-- THE TASK --
Once the line with "Task: Select the body" is found in the entries below, repeat it and each following line exactly, up to and including the line with "Given: Click the Upload a File drop zone". Add no other lines.

Records drawn from a dataset:
#####

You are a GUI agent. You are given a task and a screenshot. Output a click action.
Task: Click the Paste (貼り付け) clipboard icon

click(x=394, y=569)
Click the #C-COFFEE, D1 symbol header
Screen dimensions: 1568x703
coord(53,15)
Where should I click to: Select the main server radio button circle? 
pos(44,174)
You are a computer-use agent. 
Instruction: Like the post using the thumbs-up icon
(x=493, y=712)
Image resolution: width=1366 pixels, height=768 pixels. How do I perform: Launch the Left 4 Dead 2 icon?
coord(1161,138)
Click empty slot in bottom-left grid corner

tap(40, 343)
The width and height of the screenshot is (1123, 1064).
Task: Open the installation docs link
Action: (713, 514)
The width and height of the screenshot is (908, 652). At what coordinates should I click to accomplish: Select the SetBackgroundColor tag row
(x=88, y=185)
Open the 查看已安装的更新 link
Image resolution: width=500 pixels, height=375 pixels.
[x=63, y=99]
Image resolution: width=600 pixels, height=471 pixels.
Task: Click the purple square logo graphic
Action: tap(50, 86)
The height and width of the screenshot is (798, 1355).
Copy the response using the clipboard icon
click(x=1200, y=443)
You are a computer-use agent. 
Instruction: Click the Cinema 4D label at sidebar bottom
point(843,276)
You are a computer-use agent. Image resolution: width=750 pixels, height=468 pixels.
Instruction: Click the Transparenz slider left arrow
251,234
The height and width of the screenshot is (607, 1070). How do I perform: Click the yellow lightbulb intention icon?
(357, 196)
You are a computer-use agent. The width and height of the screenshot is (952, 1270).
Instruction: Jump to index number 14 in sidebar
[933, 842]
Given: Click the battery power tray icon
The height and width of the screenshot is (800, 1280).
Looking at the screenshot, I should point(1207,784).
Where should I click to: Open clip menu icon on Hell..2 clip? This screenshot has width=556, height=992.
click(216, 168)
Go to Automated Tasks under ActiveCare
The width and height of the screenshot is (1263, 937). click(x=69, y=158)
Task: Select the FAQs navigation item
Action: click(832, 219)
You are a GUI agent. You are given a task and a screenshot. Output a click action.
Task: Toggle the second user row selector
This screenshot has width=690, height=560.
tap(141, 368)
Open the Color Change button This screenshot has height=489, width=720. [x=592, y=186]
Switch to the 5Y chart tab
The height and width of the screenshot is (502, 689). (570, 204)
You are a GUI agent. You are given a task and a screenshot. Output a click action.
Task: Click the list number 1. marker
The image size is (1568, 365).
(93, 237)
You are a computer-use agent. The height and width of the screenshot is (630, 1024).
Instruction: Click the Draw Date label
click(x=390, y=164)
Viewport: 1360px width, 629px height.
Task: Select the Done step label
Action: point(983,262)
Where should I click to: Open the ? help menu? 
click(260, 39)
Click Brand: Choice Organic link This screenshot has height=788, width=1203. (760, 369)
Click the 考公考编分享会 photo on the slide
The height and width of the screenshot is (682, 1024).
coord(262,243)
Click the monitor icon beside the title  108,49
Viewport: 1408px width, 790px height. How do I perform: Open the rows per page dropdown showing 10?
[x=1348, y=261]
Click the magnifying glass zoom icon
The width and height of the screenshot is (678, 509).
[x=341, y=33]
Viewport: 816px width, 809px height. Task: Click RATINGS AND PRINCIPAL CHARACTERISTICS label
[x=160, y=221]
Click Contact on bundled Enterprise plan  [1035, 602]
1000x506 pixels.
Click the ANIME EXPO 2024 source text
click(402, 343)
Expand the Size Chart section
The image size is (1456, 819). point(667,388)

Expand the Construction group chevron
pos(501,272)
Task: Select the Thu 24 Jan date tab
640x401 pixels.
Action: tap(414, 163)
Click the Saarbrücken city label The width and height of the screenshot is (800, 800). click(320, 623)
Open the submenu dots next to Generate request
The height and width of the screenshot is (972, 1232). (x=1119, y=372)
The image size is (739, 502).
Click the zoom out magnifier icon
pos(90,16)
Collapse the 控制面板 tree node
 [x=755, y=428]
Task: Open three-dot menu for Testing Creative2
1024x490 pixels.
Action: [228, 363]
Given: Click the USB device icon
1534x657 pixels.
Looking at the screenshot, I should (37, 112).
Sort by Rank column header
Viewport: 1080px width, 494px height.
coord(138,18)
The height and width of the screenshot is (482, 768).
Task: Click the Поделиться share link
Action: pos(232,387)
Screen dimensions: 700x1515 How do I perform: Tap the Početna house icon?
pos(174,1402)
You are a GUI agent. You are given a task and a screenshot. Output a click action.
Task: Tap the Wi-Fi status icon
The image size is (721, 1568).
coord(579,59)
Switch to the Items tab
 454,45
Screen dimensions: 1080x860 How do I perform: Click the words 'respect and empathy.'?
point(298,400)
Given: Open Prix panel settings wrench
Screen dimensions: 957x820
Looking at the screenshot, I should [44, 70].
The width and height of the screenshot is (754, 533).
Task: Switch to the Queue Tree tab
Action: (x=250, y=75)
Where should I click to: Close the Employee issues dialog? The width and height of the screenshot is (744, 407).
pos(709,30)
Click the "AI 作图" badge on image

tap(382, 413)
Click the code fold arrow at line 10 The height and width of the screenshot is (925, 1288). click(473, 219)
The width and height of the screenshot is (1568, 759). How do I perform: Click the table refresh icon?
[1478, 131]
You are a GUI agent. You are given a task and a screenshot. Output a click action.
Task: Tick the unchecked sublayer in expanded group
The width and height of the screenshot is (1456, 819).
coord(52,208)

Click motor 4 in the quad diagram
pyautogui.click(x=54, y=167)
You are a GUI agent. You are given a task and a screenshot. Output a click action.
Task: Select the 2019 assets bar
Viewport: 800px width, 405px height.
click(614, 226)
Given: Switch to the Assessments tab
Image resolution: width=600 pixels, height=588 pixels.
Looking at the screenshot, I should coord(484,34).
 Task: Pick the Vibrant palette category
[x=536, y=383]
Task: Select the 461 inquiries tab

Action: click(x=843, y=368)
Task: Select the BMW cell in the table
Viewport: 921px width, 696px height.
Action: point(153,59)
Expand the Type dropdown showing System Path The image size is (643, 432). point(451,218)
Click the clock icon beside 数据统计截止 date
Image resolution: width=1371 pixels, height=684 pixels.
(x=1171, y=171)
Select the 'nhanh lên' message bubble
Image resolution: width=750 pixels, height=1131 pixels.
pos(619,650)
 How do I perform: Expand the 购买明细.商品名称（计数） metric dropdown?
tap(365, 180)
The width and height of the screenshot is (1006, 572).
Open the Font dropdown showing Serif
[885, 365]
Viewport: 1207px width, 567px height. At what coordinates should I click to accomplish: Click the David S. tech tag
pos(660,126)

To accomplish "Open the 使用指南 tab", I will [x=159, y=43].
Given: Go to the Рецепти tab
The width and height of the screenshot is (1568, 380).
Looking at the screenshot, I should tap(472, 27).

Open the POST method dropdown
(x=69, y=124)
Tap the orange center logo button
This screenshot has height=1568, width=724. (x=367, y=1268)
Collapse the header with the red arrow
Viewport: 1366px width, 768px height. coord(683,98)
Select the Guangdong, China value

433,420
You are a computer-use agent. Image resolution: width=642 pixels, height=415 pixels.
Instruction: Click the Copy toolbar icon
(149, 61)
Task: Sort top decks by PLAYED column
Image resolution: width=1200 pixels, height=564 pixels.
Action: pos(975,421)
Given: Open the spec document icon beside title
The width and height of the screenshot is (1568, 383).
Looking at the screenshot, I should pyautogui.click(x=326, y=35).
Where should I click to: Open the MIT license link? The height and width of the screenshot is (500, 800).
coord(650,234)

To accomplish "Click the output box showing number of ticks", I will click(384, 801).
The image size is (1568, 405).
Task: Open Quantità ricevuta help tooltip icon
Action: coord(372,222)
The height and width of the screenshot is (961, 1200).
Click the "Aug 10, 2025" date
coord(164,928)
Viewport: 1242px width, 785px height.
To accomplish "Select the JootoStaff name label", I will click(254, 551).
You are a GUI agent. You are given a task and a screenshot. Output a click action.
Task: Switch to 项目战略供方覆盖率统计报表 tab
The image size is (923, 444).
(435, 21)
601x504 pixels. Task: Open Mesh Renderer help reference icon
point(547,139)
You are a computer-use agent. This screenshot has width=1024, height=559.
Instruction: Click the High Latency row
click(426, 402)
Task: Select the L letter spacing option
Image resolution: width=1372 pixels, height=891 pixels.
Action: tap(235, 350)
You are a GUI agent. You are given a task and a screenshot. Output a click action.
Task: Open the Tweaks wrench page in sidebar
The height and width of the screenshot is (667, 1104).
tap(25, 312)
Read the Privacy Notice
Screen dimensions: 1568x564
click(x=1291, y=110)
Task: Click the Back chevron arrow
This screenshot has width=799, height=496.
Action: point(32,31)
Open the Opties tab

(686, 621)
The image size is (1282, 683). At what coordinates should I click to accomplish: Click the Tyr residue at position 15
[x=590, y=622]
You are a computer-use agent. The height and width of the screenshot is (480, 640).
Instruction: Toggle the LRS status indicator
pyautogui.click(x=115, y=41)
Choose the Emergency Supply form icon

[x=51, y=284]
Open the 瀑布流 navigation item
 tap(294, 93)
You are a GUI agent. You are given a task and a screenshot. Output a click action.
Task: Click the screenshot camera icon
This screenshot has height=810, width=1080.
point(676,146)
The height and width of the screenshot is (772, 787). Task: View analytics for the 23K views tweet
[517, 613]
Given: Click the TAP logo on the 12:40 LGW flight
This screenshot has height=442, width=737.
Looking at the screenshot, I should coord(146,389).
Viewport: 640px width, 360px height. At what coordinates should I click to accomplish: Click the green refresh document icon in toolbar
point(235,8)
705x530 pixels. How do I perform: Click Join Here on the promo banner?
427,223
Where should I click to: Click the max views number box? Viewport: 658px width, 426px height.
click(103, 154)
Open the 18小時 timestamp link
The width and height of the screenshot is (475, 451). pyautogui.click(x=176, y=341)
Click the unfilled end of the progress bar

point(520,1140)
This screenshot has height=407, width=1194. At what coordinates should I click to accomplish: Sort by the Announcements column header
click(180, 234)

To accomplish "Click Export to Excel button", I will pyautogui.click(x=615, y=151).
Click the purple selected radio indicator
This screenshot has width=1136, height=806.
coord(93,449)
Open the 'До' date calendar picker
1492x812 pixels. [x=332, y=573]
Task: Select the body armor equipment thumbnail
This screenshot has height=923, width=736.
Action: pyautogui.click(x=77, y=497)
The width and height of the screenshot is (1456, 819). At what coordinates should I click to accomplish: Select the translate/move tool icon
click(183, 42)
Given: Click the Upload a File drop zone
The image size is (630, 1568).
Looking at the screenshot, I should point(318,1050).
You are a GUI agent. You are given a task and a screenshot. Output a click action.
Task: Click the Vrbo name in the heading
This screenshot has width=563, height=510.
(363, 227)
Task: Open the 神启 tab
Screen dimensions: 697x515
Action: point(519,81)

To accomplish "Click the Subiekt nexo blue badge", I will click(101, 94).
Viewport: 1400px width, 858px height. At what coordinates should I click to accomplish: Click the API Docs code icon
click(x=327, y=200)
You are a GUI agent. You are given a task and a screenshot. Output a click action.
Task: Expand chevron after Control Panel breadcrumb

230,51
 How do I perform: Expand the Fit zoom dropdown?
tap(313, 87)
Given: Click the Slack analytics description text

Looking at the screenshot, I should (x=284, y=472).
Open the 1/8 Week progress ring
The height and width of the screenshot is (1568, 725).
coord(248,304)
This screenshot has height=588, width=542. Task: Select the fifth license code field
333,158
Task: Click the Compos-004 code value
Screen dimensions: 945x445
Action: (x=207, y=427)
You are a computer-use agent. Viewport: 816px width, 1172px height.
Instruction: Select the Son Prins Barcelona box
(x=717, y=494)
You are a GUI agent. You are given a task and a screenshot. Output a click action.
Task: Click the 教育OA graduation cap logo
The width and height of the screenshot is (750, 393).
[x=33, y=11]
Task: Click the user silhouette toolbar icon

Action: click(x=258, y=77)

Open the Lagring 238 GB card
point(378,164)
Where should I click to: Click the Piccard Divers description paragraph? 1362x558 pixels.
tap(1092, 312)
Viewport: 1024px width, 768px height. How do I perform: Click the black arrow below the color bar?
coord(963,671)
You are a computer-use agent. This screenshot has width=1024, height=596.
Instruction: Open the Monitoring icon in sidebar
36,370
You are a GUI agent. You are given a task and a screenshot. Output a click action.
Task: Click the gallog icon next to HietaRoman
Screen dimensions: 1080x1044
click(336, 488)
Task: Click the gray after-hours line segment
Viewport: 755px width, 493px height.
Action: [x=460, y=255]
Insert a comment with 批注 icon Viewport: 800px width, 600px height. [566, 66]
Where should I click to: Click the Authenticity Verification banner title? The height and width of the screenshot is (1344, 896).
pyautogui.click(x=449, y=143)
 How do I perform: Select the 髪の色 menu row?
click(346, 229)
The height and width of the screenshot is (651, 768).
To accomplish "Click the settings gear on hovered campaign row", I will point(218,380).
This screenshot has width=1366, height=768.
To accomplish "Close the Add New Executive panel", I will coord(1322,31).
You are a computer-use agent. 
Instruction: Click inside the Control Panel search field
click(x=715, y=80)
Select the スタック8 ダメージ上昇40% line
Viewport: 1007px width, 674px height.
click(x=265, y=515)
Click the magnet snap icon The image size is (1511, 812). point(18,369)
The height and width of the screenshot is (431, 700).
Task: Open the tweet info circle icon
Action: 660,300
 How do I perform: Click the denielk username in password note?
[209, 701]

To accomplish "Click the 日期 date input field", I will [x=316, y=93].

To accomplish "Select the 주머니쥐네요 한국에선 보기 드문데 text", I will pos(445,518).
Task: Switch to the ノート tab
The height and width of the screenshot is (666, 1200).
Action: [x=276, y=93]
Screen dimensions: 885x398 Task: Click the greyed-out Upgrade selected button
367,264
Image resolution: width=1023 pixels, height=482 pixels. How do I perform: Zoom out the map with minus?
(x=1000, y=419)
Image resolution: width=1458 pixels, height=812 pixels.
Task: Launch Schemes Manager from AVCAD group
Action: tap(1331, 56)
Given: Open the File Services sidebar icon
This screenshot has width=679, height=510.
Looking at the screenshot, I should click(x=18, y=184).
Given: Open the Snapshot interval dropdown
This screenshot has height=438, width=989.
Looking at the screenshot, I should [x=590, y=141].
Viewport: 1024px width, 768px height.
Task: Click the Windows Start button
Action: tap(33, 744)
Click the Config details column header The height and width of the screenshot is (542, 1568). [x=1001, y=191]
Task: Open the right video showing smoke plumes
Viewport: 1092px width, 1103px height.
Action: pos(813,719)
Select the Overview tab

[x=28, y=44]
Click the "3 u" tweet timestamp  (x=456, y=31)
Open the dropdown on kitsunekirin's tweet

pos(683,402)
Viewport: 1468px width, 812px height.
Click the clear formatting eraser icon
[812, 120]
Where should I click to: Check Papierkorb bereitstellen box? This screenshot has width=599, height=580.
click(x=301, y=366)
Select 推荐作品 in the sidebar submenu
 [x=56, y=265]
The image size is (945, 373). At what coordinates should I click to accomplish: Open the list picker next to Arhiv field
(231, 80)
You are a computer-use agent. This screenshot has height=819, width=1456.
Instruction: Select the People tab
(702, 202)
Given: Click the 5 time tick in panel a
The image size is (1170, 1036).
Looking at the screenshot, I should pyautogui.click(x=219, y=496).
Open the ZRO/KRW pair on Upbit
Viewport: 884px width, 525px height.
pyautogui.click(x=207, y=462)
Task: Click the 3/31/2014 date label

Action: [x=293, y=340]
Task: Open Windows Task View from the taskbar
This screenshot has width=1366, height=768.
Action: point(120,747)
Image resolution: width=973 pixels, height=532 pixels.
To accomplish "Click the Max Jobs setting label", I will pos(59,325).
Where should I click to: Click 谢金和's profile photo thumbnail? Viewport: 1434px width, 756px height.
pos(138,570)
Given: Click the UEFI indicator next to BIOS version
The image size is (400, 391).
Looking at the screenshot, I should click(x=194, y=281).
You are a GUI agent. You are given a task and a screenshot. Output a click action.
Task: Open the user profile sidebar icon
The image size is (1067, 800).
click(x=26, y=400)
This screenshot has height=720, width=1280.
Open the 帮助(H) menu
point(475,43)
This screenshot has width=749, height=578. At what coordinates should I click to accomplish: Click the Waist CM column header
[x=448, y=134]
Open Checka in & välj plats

#####

-- TASK RESPONSE --
Task: Select the body armor equipment thumbnail
This screenshot has height=923, width=736.
Action: pyautogui.click(x=77, y=497)
The width and height of the screenshot is (1456, 819). At what coordinates should I click to accomplish: Select the translate/move tool icon
click(183, 42)
Given: Click the Upload a File drop zone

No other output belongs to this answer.